**Effective Control Selection along Time Series**

Understanding causality is critical to the process of improved decision making. When we need to test a hypothesis that ‘A causes B’, the most rigorous way of inferring this causality is through a randomised controlled experiment:

*Treatment A is assigned to experimental subjects randomly, producing a test group (those treated with A) and control group (those not treated with A) with probabilistically similar distribution on all other features. If outcome B is observed to a significantly greater degree within the test group, then the causality of A to B can be established in principle.*

However, using randomised controlled experiments for causal inferences is often not an option in an industrial setting, due to cost, time or practicalities. Thus, instead of having a pre-assigned control group, we are often forced to select controls from a pool of known non-treated candidates. This control selection process is a crucial step for causal impact analysis.

In this post, I will review control selection specifically in the context of marketing analytics.
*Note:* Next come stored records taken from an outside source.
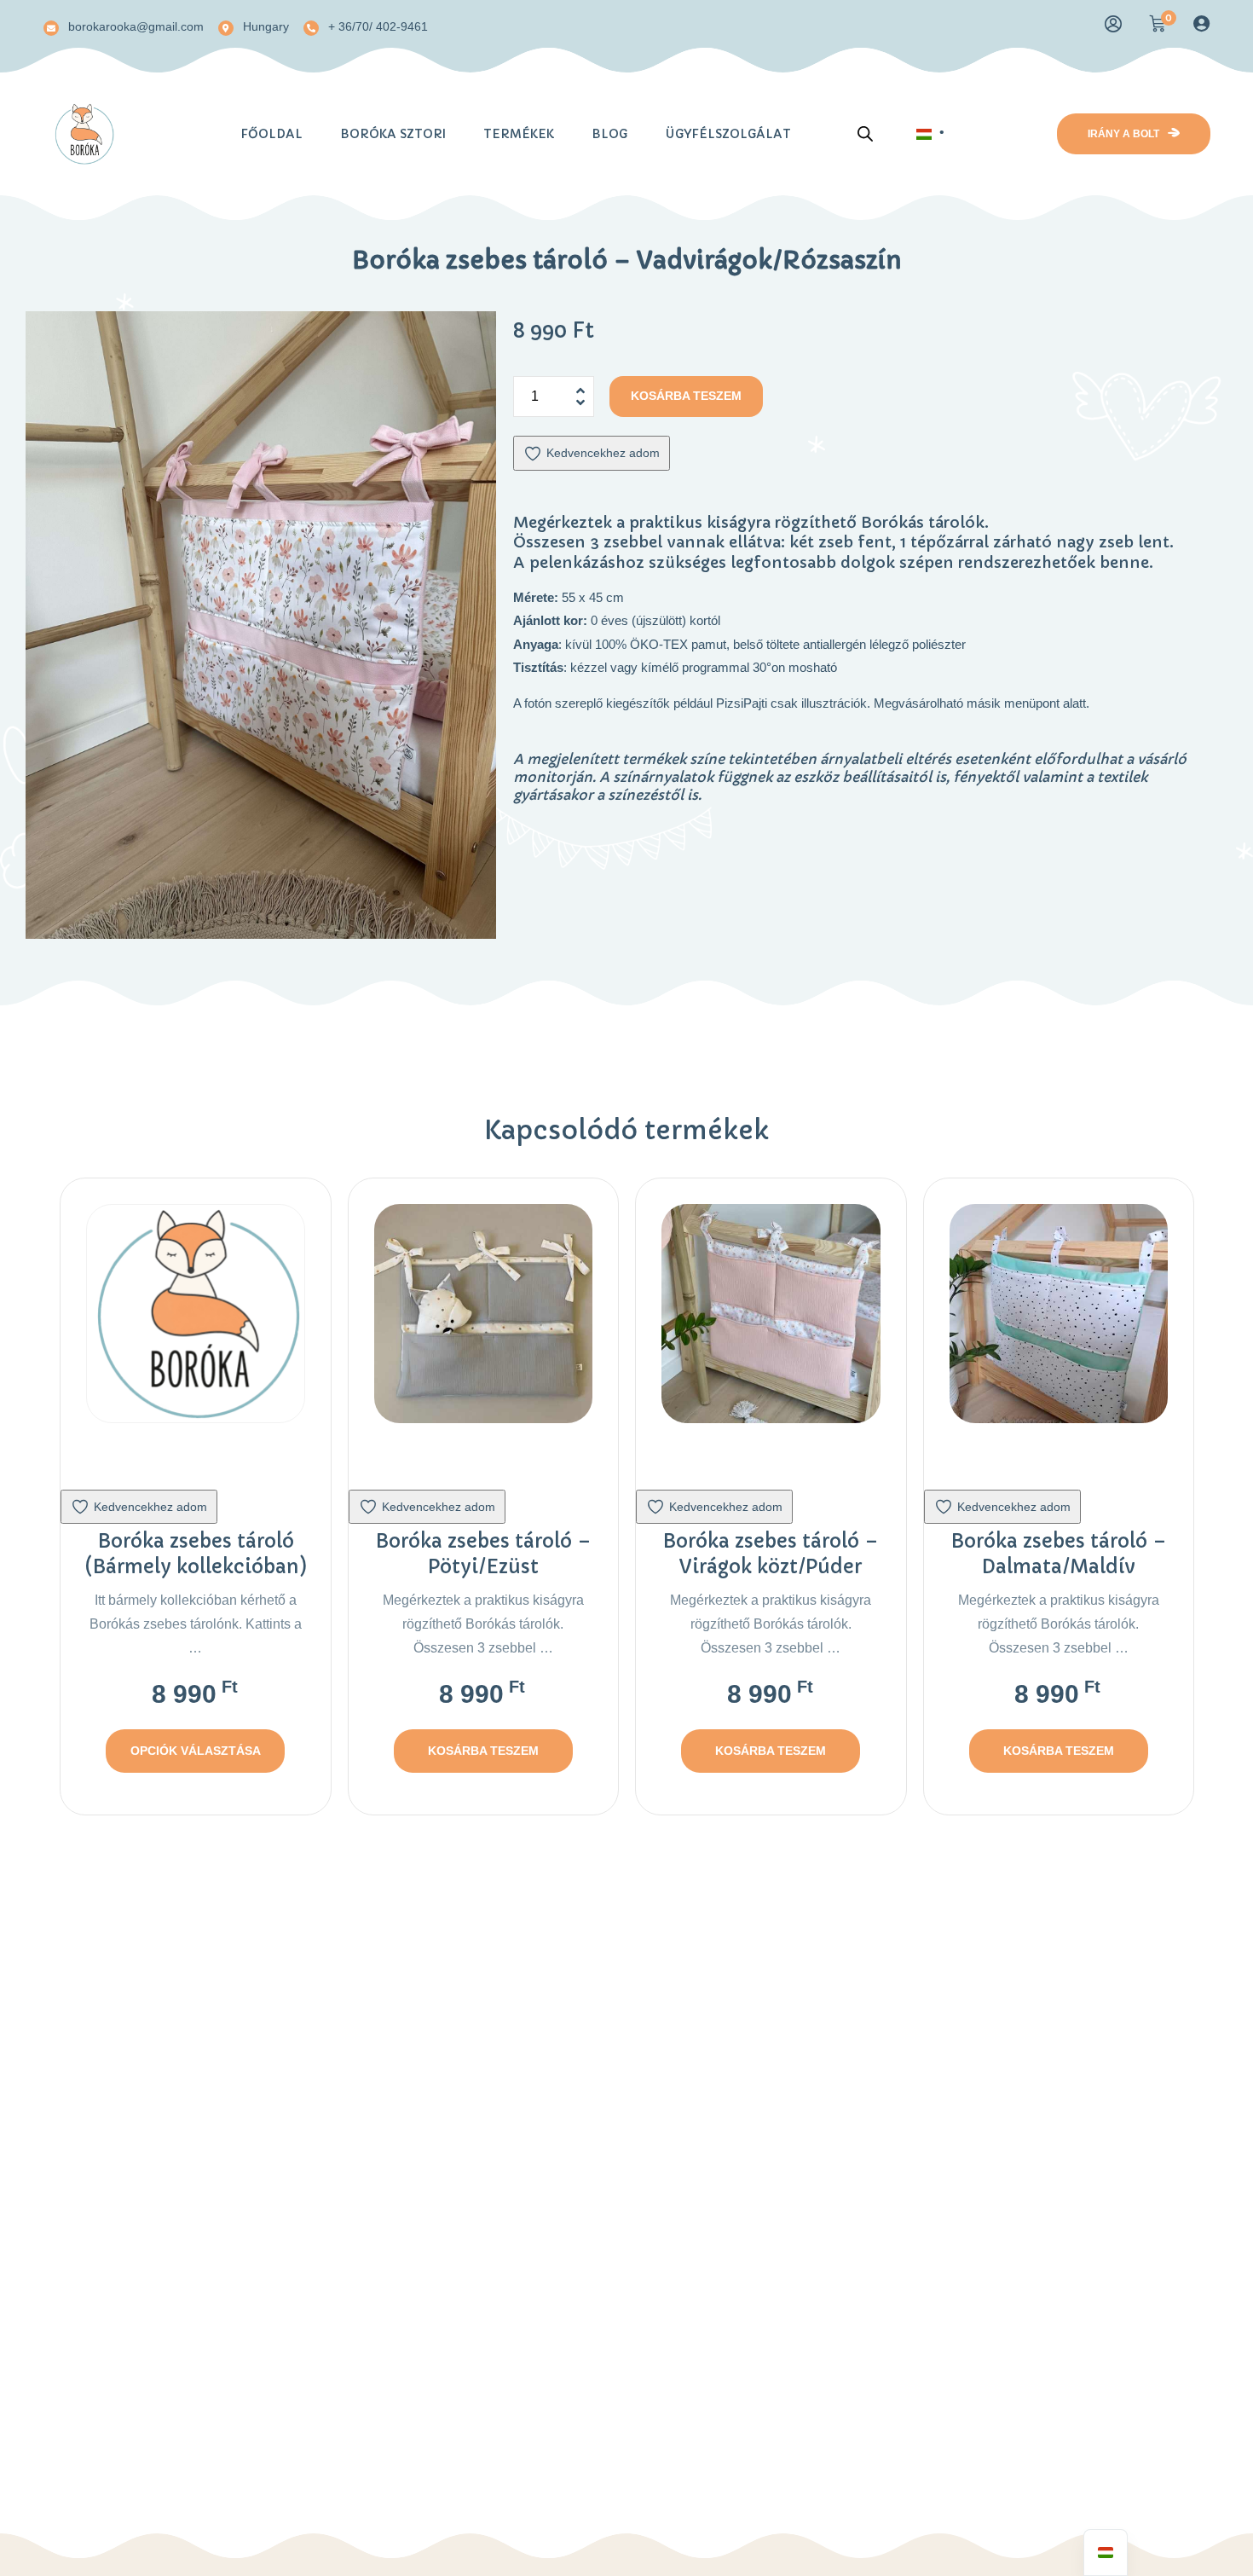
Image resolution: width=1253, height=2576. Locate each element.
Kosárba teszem (686, 395)
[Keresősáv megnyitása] (865, 130)
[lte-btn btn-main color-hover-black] (483, 1751)
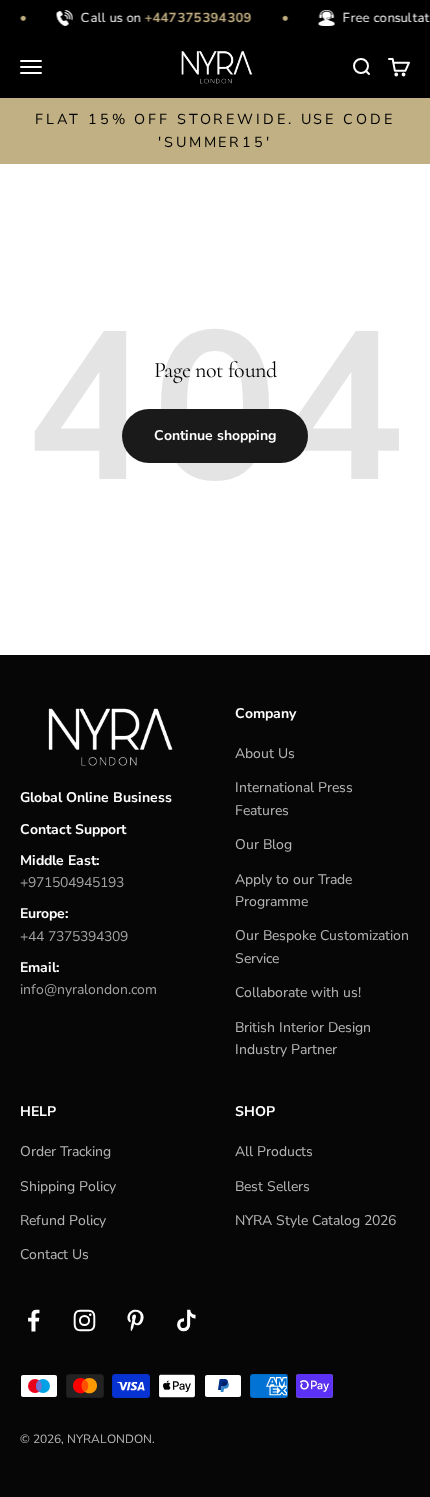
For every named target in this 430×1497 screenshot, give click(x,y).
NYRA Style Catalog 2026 (315, 1220)
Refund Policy (63, 1220)
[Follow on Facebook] (33, 1320)
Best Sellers (272, 1186)
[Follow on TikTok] (186, 1320)
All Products (274, 1151)
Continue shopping (215, 435)
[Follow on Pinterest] (135, 1320)
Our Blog (263, 844)
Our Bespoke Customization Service (322, 946)
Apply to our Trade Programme (293, 890)
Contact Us (54, 1254)
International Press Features (294, 798)
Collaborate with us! (298, 992)
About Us (265, 753)
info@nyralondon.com (88, 989)
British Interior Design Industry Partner (303, 1038)
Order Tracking (65, 1151)
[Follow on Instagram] (84, 1320)
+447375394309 (196, 18)
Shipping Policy (68, 1186)
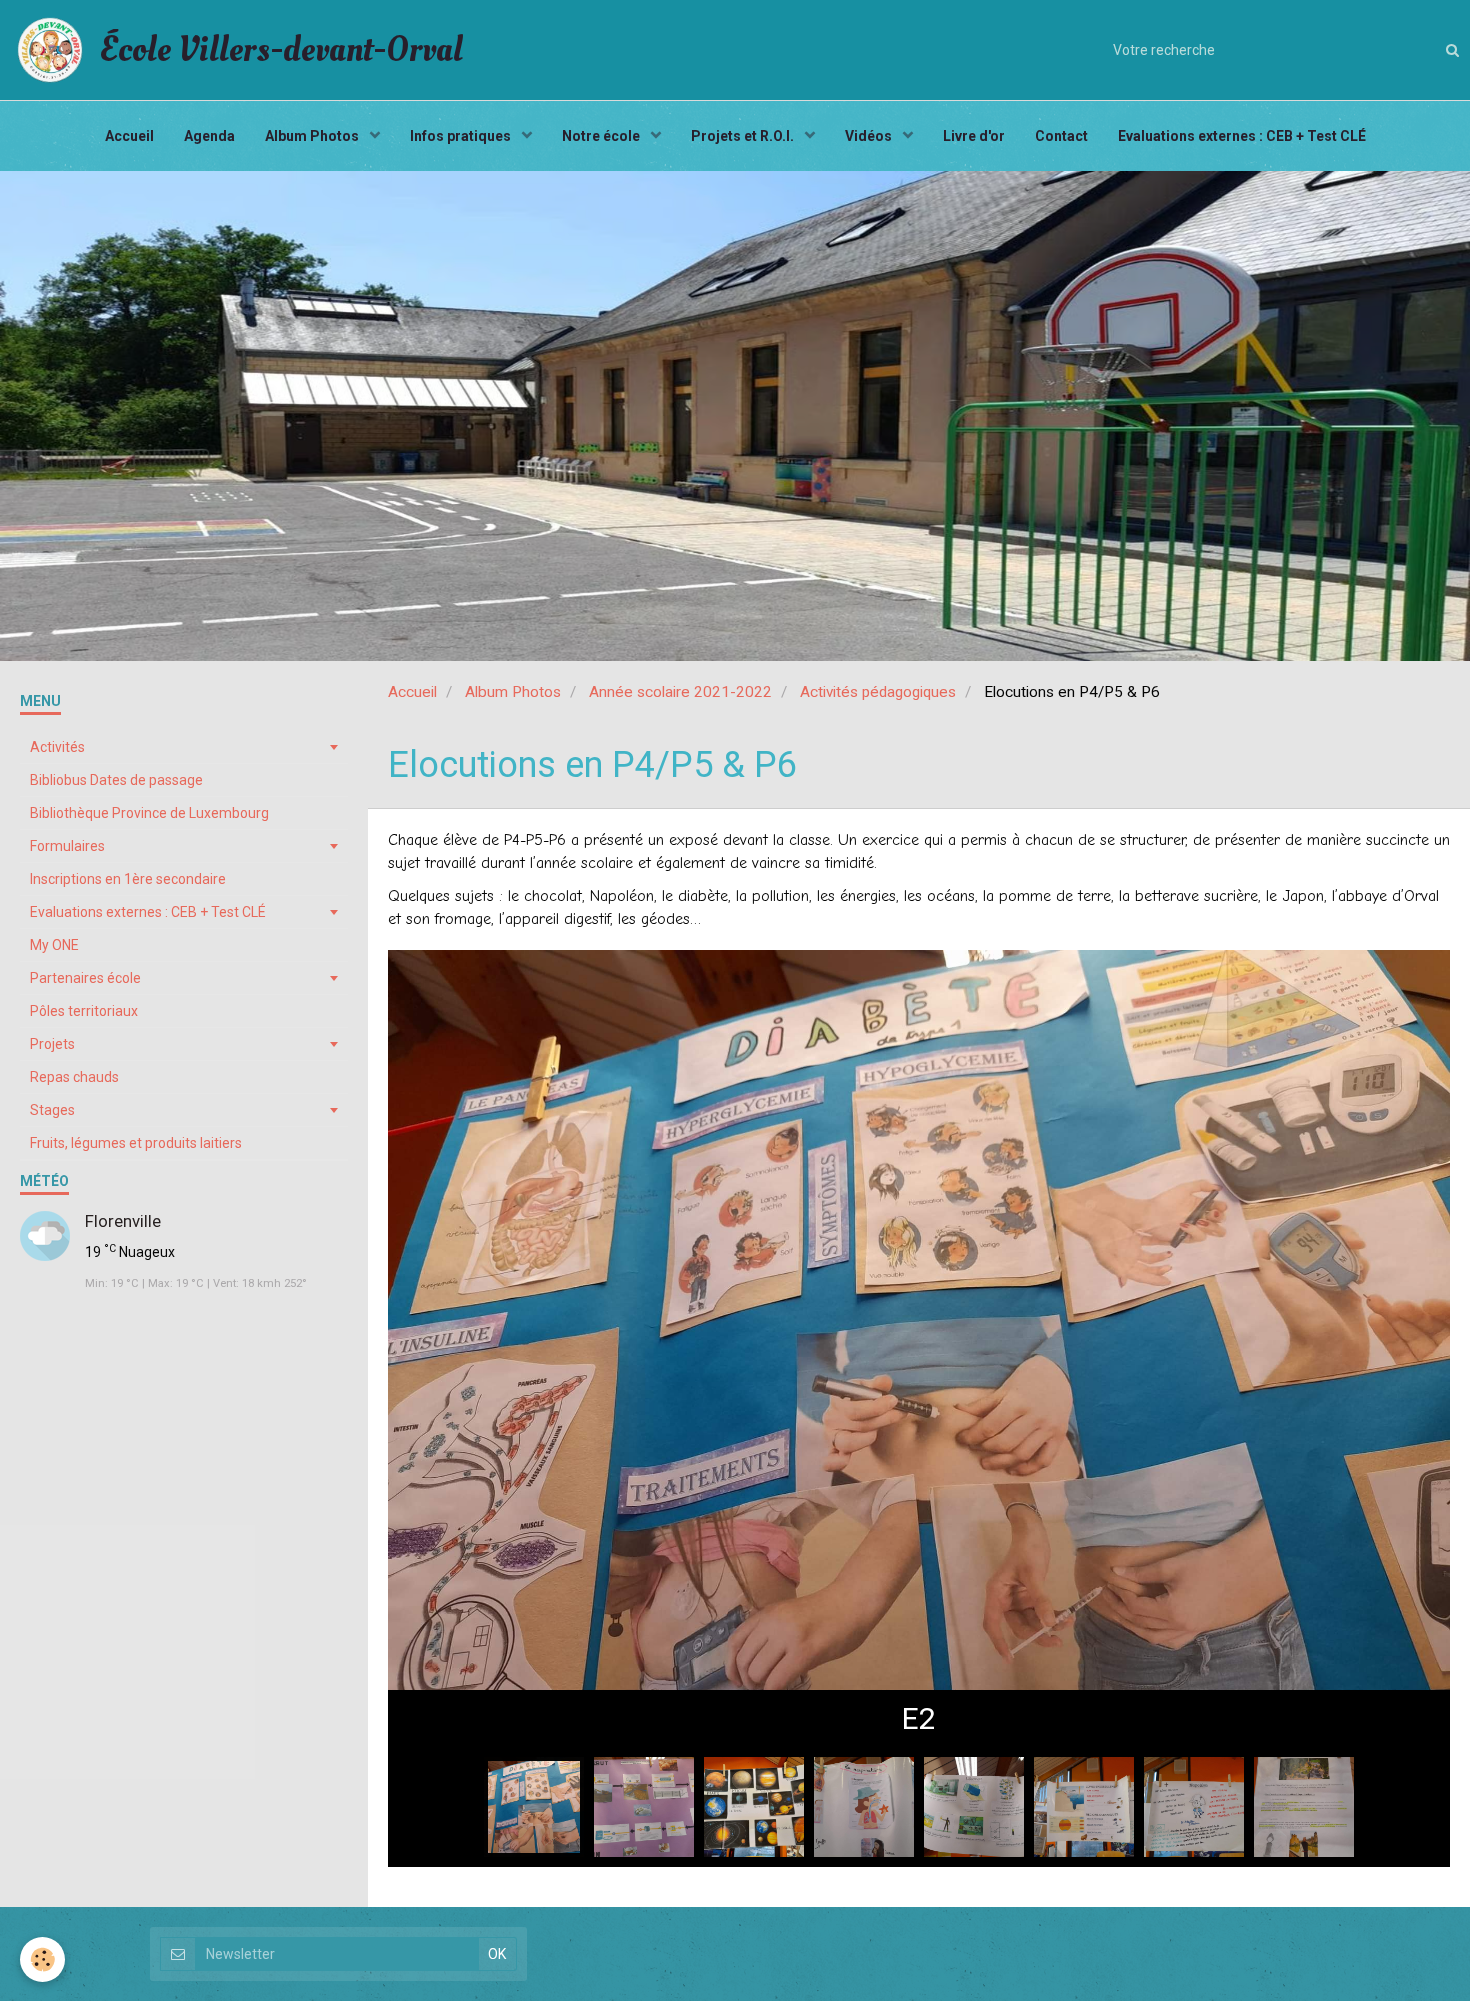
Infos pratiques (462, 136)
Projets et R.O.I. (744, 136)
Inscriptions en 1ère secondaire (128, 879)
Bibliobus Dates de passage (116, 780)
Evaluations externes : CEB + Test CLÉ (1242, 136)
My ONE (54, 945)
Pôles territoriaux (84, 1011)
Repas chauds (74, 1077)
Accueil (129, 136)
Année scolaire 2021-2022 (680, 692)
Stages (52, 1110)
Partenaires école (85, 978)
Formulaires (67, 846)
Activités (57, 747)
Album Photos (313, 136)
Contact (1061, 136)
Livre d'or (974, 136)
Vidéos (870, 136)
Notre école (602, 136)
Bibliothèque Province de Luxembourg (149, 813)
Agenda (209, 136)
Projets (52, 1044)
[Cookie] (42, 1959)
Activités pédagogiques (878, 692)
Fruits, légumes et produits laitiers (136, 1143)
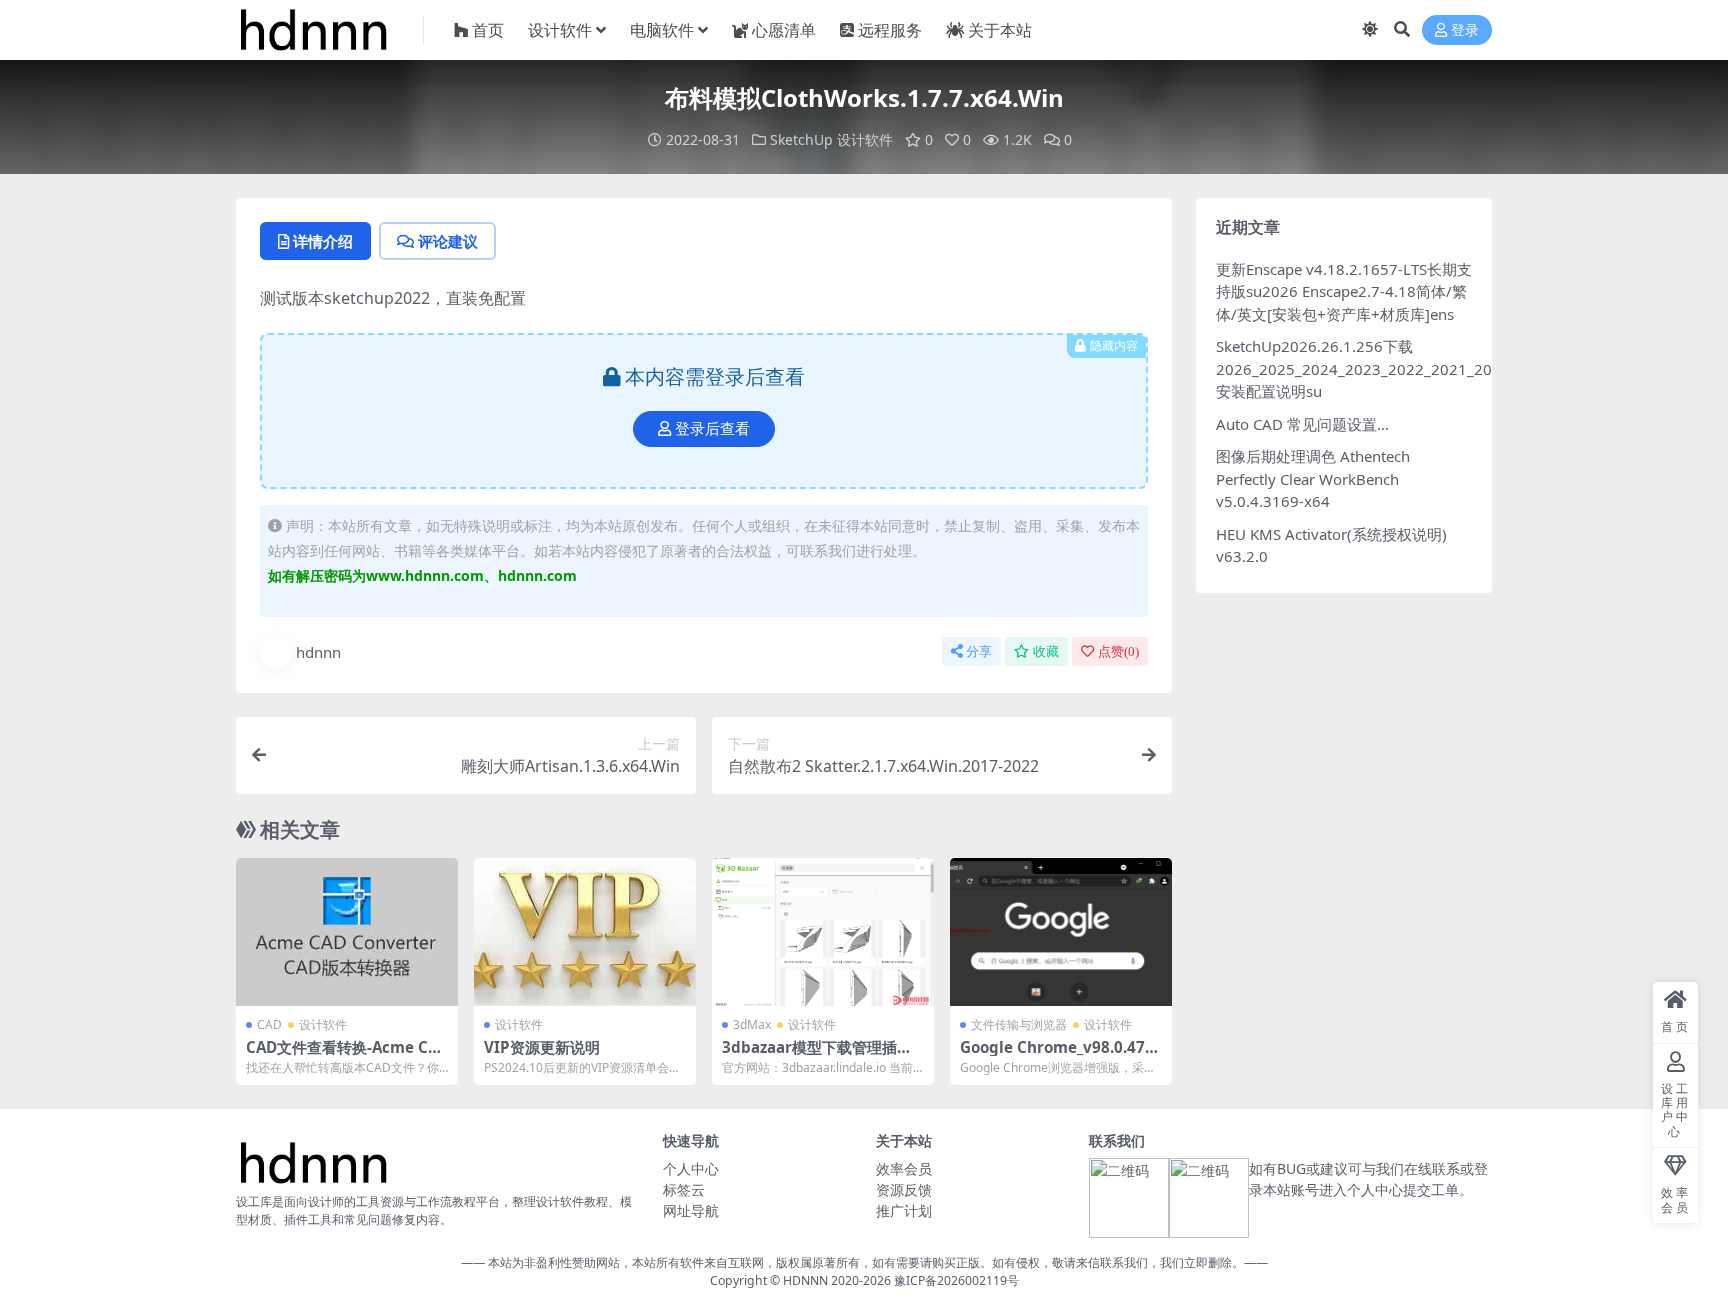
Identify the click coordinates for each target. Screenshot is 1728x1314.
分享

Evaluation of marketing performance is an essential, but challenging task for many businesses because:

1.People want to know beyond ‘whether A leads to B’ and have a quantified impact of A on B:

- How much sales uplift has an advertising campaign brought to the brand supplier?
- How many new customers has a retailer gained because of a new product release?
- How much does the conversion rate of an e-commerce platform change with a new user interface?

2. **T**he observations cannot be simply concluded as a before-and-after status comparison but considered as a series of dynamic time series. In both cases, good controls should be as similar as test groups as possible, namely fewer confounding variables — factors potentially influencing performance that differ between the control and test conditions. With the dynamic case, on top of controlling for confounding factors, control of high quality should also:

- behave in line with the test population across the whole pre-intervention period
- be a good estimator for counterfactual modelling, the process of inferring what would have happened under an alternative treatment

Let’s walk through an example of time series control selection with a specific marketing intervention:

In order to evaluate the impact of the shelf banners, we should first find a good control group among a pool of candidates — stores selling the same products, but without shelf banners installed during the activity period. How do we find the best control stores from this pool to most accurately evaluate the impact of this in-store marketing campaign?

**Stratified Sampling**

Instead of randomly selecting stores from the control pool, stratified sampling is an effective approach to limit confounding variables. ‘Stratified’ means that test and control candidate stores are put into buckets based on similarity of potential confounding factors, such as store format, product sales or customer segments. The proportion of control stores in each bucket should then follow the same distribution as the test stores. This is illustrated below.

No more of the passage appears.